═══ Material for the task ═══
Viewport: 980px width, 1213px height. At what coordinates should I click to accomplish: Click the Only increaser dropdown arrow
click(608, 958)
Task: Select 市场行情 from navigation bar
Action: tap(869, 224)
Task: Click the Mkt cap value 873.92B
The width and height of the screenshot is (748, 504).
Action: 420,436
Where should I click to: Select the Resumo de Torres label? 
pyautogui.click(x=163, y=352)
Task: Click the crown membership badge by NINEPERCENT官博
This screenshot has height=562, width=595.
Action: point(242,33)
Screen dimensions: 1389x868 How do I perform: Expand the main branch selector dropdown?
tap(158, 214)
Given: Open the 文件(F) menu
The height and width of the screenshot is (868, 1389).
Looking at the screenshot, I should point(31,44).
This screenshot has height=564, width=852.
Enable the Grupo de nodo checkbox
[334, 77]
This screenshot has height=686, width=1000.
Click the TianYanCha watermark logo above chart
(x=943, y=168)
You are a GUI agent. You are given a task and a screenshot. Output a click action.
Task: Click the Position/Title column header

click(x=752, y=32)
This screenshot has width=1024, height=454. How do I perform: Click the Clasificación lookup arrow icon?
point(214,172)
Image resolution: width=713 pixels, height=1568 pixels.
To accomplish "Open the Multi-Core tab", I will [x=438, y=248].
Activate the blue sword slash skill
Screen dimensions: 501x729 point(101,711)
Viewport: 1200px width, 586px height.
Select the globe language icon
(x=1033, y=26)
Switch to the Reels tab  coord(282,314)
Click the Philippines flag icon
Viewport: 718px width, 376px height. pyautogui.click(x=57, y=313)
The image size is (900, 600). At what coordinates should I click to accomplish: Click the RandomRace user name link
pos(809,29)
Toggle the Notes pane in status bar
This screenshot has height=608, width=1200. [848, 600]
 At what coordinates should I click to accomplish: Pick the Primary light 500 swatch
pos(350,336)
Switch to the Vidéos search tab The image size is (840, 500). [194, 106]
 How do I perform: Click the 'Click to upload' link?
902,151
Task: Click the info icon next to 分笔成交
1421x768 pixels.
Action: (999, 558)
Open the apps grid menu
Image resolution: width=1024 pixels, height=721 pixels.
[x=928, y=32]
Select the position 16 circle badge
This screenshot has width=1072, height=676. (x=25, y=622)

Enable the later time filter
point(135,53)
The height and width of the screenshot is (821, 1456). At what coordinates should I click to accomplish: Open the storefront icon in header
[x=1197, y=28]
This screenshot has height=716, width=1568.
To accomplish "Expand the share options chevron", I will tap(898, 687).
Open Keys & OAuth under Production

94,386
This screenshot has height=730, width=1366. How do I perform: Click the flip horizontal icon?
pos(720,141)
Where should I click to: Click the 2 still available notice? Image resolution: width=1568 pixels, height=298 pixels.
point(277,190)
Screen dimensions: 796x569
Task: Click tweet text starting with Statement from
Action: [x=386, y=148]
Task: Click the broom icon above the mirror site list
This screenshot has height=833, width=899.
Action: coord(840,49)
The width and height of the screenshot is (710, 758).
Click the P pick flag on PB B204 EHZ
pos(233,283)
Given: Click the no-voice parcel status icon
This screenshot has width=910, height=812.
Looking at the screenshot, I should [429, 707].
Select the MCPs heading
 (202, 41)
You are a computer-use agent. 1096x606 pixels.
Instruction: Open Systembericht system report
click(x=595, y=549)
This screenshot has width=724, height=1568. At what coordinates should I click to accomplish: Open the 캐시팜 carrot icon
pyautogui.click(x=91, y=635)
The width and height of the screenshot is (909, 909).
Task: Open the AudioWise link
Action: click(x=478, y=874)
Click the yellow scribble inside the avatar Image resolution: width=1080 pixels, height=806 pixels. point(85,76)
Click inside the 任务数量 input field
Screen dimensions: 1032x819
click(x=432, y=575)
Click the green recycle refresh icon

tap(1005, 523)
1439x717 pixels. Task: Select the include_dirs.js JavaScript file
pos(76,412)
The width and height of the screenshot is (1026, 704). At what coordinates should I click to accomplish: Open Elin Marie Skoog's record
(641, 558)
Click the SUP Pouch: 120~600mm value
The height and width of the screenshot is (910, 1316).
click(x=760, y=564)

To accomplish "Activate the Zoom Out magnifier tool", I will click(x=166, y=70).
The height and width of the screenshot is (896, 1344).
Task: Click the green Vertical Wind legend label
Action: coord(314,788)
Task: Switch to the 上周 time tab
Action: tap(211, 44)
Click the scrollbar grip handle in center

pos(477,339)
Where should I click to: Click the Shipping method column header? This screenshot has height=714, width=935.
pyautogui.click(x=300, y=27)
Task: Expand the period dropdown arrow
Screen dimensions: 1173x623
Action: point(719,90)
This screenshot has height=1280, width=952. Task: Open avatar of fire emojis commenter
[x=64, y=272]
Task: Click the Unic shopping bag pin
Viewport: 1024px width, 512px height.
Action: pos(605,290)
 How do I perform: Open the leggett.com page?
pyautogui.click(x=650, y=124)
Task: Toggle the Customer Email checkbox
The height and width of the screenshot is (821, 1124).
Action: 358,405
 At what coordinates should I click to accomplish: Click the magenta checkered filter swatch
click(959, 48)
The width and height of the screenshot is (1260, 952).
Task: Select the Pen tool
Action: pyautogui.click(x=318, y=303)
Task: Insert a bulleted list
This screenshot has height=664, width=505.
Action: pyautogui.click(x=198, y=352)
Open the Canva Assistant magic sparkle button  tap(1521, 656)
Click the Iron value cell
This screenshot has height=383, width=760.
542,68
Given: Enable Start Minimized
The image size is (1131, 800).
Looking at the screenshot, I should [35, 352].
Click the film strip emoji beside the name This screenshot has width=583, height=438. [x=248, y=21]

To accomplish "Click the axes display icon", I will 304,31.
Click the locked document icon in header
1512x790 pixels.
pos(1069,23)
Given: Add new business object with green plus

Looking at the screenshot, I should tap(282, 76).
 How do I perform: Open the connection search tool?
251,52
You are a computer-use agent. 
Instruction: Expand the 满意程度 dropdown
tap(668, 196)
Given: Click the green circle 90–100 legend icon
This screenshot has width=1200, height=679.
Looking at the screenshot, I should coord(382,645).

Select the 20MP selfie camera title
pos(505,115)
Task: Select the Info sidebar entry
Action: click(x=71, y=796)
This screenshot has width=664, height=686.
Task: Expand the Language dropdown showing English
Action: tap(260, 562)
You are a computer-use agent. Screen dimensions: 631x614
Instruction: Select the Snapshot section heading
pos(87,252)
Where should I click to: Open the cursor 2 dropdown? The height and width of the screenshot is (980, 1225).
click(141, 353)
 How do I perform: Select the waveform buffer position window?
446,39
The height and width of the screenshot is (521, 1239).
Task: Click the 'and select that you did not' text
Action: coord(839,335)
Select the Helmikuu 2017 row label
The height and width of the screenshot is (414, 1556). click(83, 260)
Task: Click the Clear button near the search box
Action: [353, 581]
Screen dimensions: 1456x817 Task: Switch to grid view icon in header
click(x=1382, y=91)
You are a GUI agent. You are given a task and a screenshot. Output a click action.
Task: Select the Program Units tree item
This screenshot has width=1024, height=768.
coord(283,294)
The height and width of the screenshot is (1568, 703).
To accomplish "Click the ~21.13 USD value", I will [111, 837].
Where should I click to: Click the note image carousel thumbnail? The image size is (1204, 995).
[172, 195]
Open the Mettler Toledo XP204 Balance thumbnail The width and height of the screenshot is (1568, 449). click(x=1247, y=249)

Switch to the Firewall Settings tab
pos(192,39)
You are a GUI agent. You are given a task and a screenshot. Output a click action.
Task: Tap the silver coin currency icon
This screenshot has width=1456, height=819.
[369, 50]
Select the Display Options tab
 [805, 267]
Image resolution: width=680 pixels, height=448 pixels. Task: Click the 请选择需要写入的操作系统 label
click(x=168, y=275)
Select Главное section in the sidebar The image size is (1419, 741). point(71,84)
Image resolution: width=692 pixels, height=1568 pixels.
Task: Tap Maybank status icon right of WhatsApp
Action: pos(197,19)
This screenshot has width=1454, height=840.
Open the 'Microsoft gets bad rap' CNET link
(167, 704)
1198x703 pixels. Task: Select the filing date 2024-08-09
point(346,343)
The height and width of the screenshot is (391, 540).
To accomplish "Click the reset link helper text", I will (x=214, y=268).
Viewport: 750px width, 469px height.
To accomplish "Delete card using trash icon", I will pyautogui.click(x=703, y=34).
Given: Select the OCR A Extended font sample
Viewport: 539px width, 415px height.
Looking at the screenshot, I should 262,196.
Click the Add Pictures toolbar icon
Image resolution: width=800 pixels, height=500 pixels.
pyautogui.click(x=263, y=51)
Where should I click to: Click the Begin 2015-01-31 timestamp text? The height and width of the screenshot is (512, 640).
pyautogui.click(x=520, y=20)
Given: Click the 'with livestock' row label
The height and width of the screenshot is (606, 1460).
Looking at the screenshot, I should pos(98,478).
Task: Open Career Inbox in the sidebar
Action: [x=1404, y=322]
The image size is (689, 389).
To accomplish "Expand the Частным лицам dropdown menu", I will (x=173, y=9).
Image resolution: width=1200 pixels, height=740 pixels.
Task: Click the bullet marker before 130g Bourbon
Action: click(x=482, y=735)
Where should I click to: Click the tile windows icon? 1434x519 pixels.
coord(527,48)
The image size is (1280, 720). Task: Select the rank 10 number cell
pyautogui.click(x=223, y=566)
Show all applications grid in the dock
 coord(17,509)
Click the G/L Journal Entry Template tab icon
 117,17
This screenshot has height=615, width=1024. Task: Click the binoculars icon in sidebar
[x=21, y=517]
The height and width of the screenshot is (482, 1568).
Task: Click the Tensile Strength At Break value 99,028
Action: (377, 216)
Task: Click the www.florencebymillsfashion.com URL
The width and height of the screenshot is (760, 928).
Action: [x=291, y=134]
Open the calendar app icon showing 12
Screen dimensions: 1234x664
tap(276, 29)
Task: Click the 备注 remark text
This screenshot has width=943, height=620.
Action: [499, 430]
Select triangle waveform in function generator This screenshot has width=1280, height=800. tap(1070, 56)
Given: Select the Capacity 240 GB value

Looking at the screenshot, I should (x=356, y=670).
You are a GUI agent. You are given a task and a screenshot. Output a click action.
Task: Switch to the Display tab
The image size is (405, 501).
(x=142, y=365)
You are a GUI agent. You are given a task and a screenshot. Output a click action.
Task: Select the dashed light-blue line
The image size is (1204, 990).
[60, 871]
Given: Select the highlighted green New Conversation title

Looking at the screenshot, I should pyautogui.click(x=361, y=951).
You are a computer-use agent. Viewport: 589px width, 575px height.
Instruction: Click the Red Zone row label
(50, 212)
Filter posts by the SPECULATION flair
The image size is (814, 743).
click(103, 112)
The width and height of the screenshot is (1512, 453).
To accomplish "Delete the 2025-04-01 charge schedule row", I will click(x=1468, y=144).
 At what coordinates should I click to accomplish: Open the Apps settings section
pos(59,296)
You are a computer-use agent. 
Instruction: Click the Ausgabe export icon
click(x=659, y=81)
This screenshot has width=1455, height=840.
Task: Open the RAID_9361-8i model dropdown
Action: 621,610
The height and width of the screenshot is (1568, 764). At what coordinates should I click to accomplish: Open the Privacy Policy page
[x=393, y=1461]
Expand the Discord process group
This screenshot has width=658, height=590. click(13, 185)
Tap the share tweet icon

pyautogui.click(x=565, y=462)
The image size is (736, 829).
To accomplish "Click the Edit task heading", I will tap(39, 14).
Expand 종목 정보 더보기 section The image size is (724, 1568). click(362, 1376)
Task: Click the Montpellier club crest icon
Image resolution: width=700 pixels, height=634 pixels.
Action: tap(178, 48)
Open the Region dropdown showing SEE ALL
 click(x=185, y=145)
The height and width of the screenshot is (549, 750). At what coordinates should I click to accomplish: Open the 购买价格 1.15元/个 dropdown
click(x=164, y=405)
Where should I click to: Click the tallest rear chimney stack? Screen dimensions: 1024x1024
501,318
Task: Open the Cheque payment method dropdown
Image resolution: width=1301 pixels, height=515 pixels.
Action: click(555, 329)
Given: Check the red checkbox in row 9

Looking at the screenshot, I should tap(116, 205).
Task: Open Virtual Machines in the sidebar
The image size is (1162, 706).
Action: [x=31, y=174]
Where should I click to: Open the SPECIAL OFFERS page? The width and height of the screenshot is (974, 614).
═══
Exercise brief: The answer should consist of all lines from the records above that hold the word "list".

Problem solution:
Task: Click the broom icon above the mirror site list
Task: Insert a bulleted list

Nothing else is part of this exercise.